Being TOO good on my feet
I have a problem. I’m good on my feet. I don’t mean Fred Astaire graceful, but rather good at talking on the spot. I’m a great interviewer. (Getting the interview in the first place is a different story.) But there’s a problem with all of this. I’ve gotten way too comfortable trying to live on my feet alone.
I had a presentation for class a few weeks back where I didn't get to quite finish the last slide, which was a circle filled with points mapping to another circle filled with points. There were only a few points in each circle, though I intended for the circles to be well filled. As a cover, I pulled up the screen, behind which there was a whiteboard, and I filled out the circles with the help of our small audience. The move was a big hit and everyone thought it was a great presentation technique.
+1 for quick thinking
-1 for deep comprehension
A few weeks before that I had another presentation. It was 10 minutes long and I did it with 2 other people. It looks like the other groups put in many hours of work to polish and lock down their presentations.

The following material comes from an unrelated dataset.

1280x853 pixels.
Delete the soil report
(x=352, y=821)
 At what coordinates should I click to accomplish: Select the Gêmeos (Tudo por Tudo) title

We put maybe a grand total of 1:15 of real work into the presentation and it came out pretty well. In fact, I called a last minute audible and presented an extra minute of wrap up at the end because I could tell we were running short.
+1 for looking polished
-1 for not actually being polished
I’m very good in theory classes in being able to ask what seem somewhat like insightful questions. As my girlfriend is very keenly aware of, I think out loud. I process through information by having a conversation about it. In that process, I ask a lot of questions, some of which hit the mark as “great.”
+1 for interesting questions
-1 for internal comprehension
This theme runs my life. I’m good at getting things done on the fly. What results tends to be decent work, though not necessarily exceptional. But the problem is that there is a lot of positive reinforcement I get from being able to do this, or at the very least a lack of negative reinforcement. So on and on I go.
The problem with this all is that I’m realizing that I’m not quite as good at thinking about problems deeply, creating rich solutions, and carefully articulating my responses. In the first presentation, part of the problem was that I didn’t really know what I wanted to put on that last slide. In the second, I spent the minimal amount of time to get something done instead of really thinking about what I wanted. In the last, I leave the thinking to the classroom when I talk and forget about it until the next session.
It makes me wonder what I’m missing out on. It’s not that I don’t think there is an appropriate time and place for the sort of behavior that I exhibited above. Rather, I want to know how to properly appropriate that behavior and, more importantly, know what the opposite sort of behavior is. What would it be like to really finish a project deeply, with nuance and revision? And how do I get there? Hopefully I learn to be more careful in the future.